Leclerc will not be easy to beat, after all, he saw off the challenge of a four-time world champion in Sebastian Vettel. Having come up via the Ferrari Driver Academy, Leclerc is also likely to be considered the team's favorite son.
While Ferrari have maintained that both drivers enter the year having an equal shot at the championship, a quick glance at the team's history would suggest that the narrative is more a party line for the press rather than a true representation of how the Ferrari F1 team operate.
The other issue Ferrari face is that Sainz is racing for his future and he will be unlikely to play second fiddle to a driver who is less experienced in Formula 1 than him. With the likes of Mick Schumacher and Robert Schwartzman eyeing a role with the Ferrari team in the medium to long term, Sainz has faced questions regarding his future before even competing in his first race with the team. This is likely to cause him to push harder keeping his own interests in mind.
The Spaniard also seems to be gelling well with the team and this has caused a certain amount of discomfort in the Leclerc camp. Leclerc is now Ferrari's de facto team leader, he has also gone from being the hunter to becoming the hunted. How he responds could also offer Ferrari a true insight into his world championship credentials.

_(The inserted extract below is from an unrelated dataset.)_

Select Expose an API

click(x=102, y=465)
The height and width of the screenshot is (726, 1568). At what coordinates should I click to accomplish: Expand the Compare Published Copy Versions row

The pairing of Leclerc and Sainz is also the team's second-youngest driver lineup in the entirety of their Formula 1 history, whether this hints at the team's willingness to change how they function is open to debate, however, it does mark a great opportunity for Ferrari to turn a page with respect to how they treat their drivers.
Prost ultimately failed to win the 1990 driver's championship, ensuring that Ferrari's driver's championship drought continued into its 12th season. The team are in a similar situation as it has now been 13 years since the team last won the driver's championship, while 2021 is unlike to be the year in which the team breaks this run, 2022 represents a real chance for them to break out of this cycle especially if they can keep their drivers motivated over the course of the next two years.
One thing is for sure the arrival of Sainz could pose the biggest challenge yet to Leclerc's short F1 career.